Finite element with embedded discontinuities analysis of well production decline due to fracture closure in naturally fr

Abstract

In naturally fractured reservoirs, the fractures may represent the main pathway for fluid flow. Therefore, the magnitude of fracture permeability plays a fundamental role in the productivity of such type of reservoir. In reservoirs sensitive to the stress state, the depletion due to production can lead to the closure of the fractures, as a function of the increase of effective confining stress, promoting a significant decrease in the overall permeability of the reservoir. Thus, understanding the hydraulic characteristics of the fracture network as a function of the effective confining stress is fundamental for the design of reservoir development, besides the predictability of its behavior. In this paper, a strong discontinuity approach to embed discontinuities into finite elements was adopted to represent the behavior of fractures in rock formations. To properly derive embedded discontinuity finite element formulations, fundamental aspects regarding to the kinematics and statics of the discontinuity must be considered. The kinematic enrichment must correctly reflect the position of the interface in the element as well as the relative displacement (opening and sliding) between the two opposite faces of the interface.

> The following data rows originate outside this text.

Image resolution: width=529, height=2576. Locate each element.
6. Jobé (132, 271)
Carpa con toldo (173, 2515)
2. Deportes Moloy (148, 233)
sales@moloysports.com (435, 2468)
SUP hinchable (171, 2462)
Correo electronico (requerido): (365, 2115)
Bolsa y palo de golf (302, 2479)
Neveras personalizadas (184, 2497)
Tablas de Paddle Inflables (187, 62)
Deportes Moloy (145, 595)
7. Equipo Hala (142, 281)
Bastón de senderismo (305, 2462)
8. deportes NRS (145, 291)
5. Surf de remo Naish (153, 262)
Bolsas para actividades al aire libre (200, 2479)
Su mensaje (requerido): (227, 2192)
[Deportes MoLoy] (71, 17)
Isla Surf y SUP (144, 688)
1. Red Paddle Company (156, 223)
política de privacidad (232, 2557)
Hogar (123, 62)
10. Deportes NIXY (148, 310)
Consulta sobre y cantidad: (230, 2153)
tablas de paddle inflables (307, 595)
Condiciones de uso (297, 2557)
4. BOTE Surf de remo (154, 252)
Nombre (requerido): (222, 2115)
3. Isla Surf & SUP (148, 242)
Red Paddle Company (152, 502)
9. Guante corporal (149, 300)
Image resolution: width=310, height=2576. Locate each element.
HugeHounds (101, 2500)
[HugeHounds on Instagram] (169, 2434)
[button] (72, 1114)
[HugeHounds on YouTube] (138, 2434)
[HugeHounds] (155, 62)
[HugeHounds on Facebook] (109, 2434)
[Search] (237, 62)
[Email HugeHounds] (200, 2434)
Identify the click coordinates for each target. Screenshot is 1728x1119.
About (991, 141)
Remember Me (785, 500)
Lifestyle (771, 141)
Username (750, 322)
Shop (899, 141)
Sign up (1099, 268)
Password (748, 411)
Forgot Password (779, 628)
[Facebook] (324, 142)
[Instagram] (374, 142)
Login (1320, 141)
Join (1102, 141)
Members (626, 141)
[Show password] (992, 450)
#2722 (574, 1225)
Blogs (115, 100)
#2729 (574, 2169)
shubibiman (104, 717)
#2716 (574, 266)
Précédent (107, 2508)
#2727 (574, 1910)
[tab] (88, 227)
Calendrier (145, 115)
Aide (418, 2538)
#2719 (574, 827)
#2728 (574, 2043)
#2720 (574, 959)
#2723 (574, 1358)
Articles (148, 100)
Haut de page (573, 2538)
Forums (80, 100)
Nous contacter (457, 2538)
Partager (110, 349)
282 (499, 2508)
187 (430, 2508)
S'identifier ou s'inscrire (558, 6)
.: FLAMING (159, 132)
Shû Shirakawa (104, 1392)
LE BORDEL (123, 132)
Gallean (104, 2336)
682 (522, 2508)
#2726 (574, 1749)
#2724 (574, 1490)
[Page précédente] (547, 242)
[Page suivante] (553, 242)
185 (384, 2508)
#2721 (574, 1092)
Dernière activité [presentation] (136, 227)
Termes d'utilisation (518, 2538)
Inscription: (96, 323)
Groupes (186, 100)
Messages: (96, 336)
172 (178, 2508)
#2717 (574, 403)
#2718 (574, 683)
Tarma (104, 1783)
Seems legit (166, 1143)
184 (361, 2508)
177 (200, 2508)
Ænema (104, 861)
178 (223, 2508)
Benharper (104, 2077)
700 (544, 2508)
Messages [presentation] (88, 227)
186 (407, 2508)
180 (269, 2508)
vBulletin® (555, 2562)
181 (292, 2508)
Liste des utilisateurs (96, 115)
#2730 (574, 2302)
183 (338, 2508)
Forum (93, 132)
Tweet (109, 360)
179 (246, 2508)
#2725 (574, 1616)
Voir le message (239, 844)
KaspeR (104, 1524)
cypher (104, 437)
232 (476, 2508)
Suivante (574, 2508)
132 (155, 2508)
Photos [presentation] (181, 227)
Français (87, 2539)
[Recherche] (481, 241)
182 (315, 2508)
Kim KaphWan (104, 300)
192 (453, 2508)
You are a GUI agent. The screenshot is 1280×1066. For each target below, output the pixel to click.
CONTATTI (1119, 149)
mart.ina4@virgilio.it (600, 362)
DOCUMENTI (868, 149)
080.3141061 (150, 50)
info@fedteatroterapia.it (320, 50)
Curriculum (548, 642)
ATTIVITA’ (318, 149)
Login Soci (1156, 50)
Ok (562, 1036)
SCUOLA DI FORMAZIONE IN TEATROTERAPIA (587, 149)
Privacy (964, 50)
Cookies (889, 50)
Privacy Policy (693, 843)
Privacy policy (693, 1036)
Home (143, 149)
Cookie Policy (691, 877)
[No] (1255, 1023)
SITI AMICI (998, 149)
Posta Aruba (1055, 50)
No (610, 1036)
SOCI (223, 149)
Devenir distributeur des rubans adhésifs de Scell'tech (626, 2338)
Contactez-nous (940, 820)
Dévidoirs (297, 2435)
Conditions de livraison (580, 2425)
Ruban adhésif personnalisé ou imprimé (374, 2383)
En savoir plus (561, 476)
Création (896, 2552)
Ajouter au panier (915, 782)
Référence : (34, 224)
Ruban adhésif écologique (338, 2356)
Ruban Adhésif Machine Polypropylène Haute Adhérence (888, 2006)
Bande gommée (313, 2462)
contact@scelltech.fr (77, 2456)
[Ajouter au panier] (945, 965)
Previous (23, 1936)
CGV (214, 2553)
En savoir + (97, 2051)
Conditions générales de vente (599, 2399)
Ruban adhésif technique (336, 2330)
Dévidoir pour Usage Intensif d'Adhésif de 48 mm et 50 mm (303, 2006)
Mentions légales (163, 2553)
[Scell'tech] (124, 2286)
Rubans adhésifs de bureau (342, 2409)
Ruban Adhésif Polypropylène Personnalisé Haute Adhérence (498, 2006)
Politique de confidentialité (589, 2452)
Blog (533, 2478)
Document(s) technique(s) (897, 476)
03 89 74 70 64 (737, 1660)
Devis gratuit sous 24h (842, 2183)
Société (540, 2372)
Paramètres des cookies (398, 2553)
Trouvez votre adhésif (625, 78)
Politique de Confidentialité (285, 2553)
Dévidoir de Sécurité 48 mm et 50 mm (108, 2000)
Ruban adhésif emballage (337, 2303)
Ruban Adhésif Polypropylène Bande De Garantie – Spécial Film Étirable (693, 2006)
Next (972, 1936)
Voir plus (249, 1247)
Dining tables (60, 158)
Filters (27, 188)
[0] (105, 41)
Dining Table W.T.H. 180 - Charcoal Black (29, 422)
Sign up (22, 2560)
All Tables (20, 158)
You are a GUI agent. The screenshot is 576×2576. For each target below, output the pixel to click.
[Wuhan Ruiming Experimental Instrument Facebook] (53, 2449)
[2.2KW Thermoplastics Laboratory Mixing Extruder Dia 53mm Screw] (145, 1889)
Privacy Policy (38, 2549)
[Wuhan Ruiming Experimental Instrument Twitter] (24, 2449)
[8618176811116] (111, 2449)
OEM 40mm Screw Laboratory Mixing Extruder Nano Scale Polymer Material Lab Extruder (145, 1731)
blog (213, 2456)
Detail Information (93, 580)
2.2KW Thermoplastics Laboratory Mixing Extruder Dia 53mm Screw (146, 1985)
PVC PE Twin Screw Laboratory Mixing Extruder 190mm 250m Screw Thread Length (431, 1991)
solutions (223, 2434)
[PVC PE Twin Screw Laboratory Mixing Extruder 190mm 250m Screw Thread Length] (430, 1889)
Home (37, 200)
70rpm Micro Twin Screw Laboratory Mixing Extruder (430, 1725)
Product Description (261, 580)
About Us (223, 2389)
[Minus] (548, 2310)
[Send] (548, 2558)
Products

Furthermore, the traction continuity condition must be properly imposed to ensure a correct relationship between the tractions in the internal interface and the stresses in the surrounding continuum portion. The simulation of the problem of closing natural fractures by reservoir depletion was carried out. A numerical tool was used to embed the natural fracture network into the finite element mesh, with respect to the geological mapping of these fractures. To model the mechanical behavior of material, it was adopted a hyperbolic model of fracture closure proposed by Barton & Bandis. It was possible to observe a decrease in the rate of production due to the collapse of the existing fractures that decreased the permeability around the production wells.